Proanthocyanidins from Chinese bayberry (Myrica rubra Sieb. et Zucc.) leaves regulate lipid metabolism and glucose consumption by activating AMPK pathway in HepG2 cells

• Published in: Journal of functional foods Vol. 29; pp. 217 - 225
• Main Authors: Zhang, Yu, Chen, Shiguo, Wei, Chaoyang, Chen, Jianchu, Ye, Xingqian
• Format: Journal Article
• Language: English
• Published: Elsevier Ltd 01.02.2017; Elsevier
• Subjects: AMPK; Chinese bayberry leaves; Glucose metabolism; Lipid metabolism; Proanthocyanidins; Chinese bayberry leaves; Glucose metabolism; AMPK; Lipid metabolism; Proanthocyanidins
• ISSN: 1756-4646; 2214-9414
• DOI: 10.1016/j.jff.2016.12.030

•BLPs reduced the activity of pancreatic lipase.•SPBLPs and UDBLPs significantly activated AMPK in dose dependent manner.•SPBLPs and UDBLPs reduced triglycerides synthesis by phosphorylating ACC.•SPBLPs and UDBLPs reduced sterols biosynthesis by mainly inhibiting SREBP-1.•SPBLPs promoted glucose consumption in HepG2 cells.

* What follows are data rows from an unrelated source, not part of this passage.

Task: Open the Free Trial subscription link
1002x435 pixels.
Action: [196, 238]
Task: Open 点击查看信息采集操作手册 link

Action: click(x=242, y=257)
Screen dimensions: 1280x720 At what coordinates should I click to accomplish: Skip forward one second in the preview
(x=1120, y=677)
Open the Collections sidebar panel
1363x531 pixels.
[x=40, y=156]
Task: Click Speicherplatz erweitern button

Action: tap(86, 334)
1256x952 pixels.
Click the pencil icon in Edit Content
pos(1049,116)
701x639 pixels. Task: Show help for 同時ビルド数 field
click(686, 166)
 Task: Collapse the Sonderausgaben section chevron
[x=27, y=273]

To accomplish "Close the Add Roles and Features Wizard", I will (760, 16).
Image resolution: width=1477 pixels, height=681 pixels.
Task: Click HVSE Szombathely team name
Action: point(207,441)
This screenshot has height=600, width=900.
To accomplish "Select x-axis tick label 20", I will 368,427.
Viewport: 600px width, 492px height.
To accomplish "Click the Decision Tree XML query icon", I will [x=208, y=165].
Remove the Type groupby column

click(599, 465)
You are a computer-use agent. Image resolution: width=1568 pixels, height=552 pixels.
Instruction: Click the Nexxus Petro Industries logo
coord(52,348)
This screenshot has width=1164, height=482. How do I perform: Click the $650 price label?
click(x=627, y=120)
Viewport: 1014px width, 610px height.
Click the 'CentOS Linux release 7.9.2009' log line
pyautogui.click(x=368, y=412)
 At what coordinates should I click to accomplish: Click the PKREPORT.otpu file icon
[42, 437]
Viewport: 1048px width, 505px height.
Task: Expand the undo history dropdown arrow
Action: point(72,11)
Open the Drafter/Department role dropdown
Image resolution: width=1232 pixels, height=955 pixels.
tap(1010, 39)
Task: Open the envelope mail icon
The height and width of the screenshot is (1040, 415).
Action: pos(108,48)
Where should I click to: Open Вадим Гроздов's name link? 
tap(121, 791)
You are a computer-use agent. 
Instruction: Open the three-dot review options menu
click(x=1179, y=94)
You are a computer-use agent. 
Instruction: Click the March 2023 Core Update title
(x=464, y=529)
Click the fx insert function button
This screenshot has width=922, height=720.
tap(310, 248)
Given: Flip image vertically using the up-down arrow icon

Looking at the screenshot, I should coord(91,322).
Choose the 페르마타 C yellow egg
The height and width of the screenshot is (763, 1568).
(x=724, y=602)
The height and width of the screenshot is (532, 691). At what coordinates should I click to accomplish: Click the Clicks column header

The increasing rate of hyperlipidemia has drawn great attention and natural products may play a potential role in prevention of these disorders. Chinese bayberry leaves proanthocyanidin (BLPs) with epigallocatechin-3-O-gallate (EGCG) as its terminal and major extension units is unusual in the plant kingdom. Crude, purified and ultrasound depolymerized BLPs (CBLPs, SPBLPs and UDBLPs) were prepared with the aim to investigate their hypolipidemic mechanisms. BLPs inhibited the lipase activity in vitro and reduced the accumulation of total triacylglycerols (TAG) and cholesterol induced by oleic acid in HepG2 cells. SPBLPs and UDBLPS significantly increased the phosphorylation of AMP-activated protein kinase (AMPK) and thus reduced TAG and sterols biosynthesis by inhibiting its downstream proteins, such as acetyl-CoA carboxylase, 3-hydroxy-3-methylglutaryl-CoA reductase and sterol regulatory element-binding protein. BLPs also promoted glucose consumption in oleic acid induced HepG2 cells. Overall, this study suggests the hypolipidemic property and promotion of glucose consumption of BLPs via AMPK pathway.